Segundo Marina Tsiguleva, chefe do departamento jurídico do museu, o Hermitage levou seis meses apenas para montar um sistema legítimo de uso de imagens em tokens no mercado internacional. “Com seu ato de falsificação, Lindemann infringiu nossa política de licenciamento e violou grosseiramente os direitos do museu”, afirmou Tsiguleva, acrescentando que suas ações também eram inaceitáveis ​​por motivos éticos.

Hermitage e propriedade intelectual

O diretor do Hermitage, Piotrovski.

O Hermitage não tem restrições ao uso não comercial de imagens. Pessoas físicas podem tirar quantas fotos quiserem e até publicá-las em uso pessoal. No entanto, filmagens grandes com câmeras e iluminação encenada são permitidas apenas para fins educacionais e para a realização de documentários e filmes históricos.

Cena do filme

“Apenas dois longas-metragens receberam autorização para serem rodados dentro do Hermitage na atualidade: o tributo de Aleksandr Sokúrov ao museu, intitulado ‘Arca Russa’, e a cinebiografia do bailarino Rudolf Nureyev, ‘O corvo branco’, de Ralph Fiennes — e mesmo assim não foram filmadas encenações deste filme no museu, apenas a pintura favorita do dançarino, ‘O Retorno do Filho Pródigo’, de Rembrandt”, explicou Sirakanian.

Thomas Gainsborough,

O museu luta contra infrações de direitos de propriedade intelectual na esfera comercial e tem uma estrutura no departamento jurídico dedicada ao monitoramento disso. Questões relacionadas geralmente são resolvidas de maneira simples, por meio de contrato.

“O museu tem respeito na Rússia, e a maioria das violações não se deve à má fé, mas ao simples desconhecimento da lei. Muitos parceiros do museu, após o esclarecimento da política de licenciamento e das leis da Federação da Rússia, aceitam nossos termos. Simplesmente fechamos um acordo que tem força retroativa até a data de conclusão”, diz Tsiguleva.
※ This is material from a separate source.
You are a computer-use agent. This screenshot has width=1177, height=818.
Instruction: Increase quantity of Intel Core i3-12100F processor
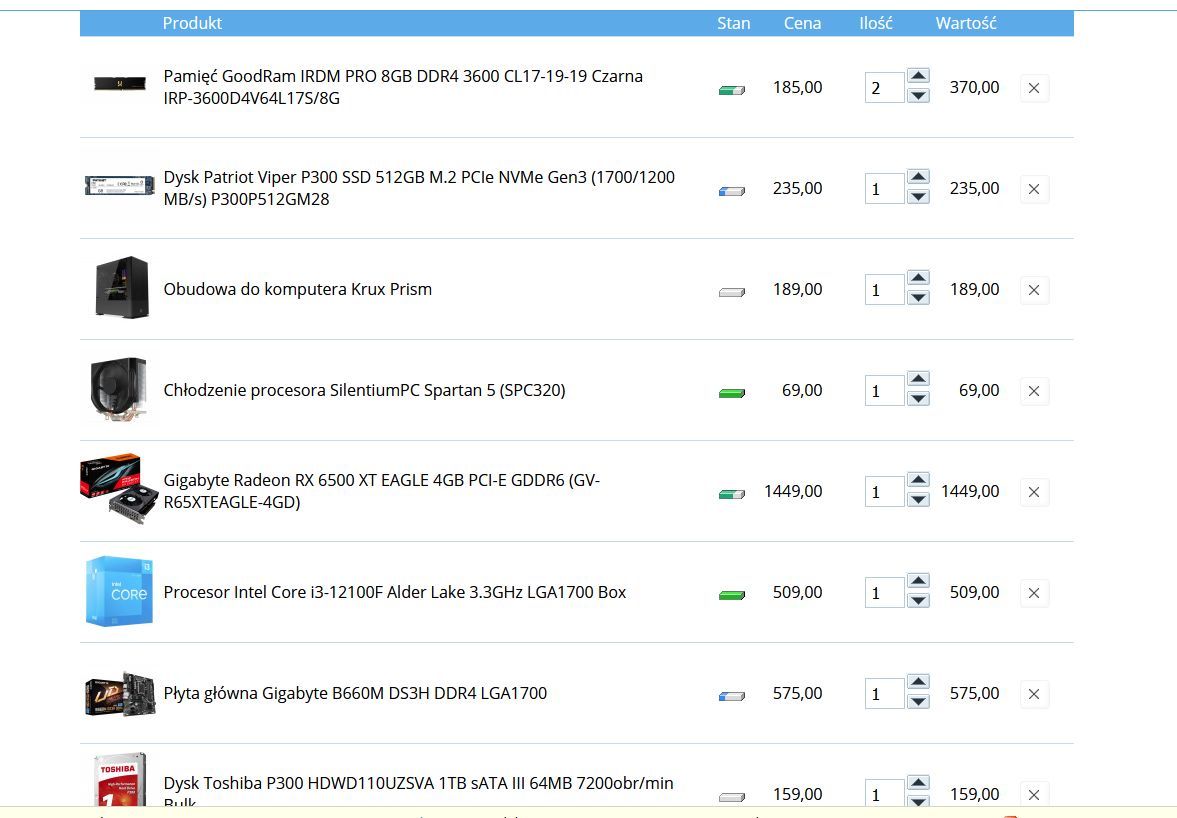(x=918, y=581)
No entanto, houve violações que geraram verdadeiros escândalos e não puderam ser resolvidas fora do tribunal. Por exemplo, a fashionista de São Petersburgo Iya Yots usou uma imagem da pintura “Mulher de Azul”, de Thomas Gainsborough, da coleção do Hermitage em seu site e na porta de sua loja sem permissão. O museu ofereceu um acordo no valor de 150.000 rublos (cerca de R$ 11.000) pelo direito de uso da imagem por cinco anos. Yots inicialmente concordou, mas depois mudou de ideia. Como resultado, o Tribunal de Propriedade Intelectual da Rússia deu vitória no caso ao museu, proibindo o uso da imagem.

O caso Lindemann, segundo Tsiguleva, “não difere em nada” do da fashionista.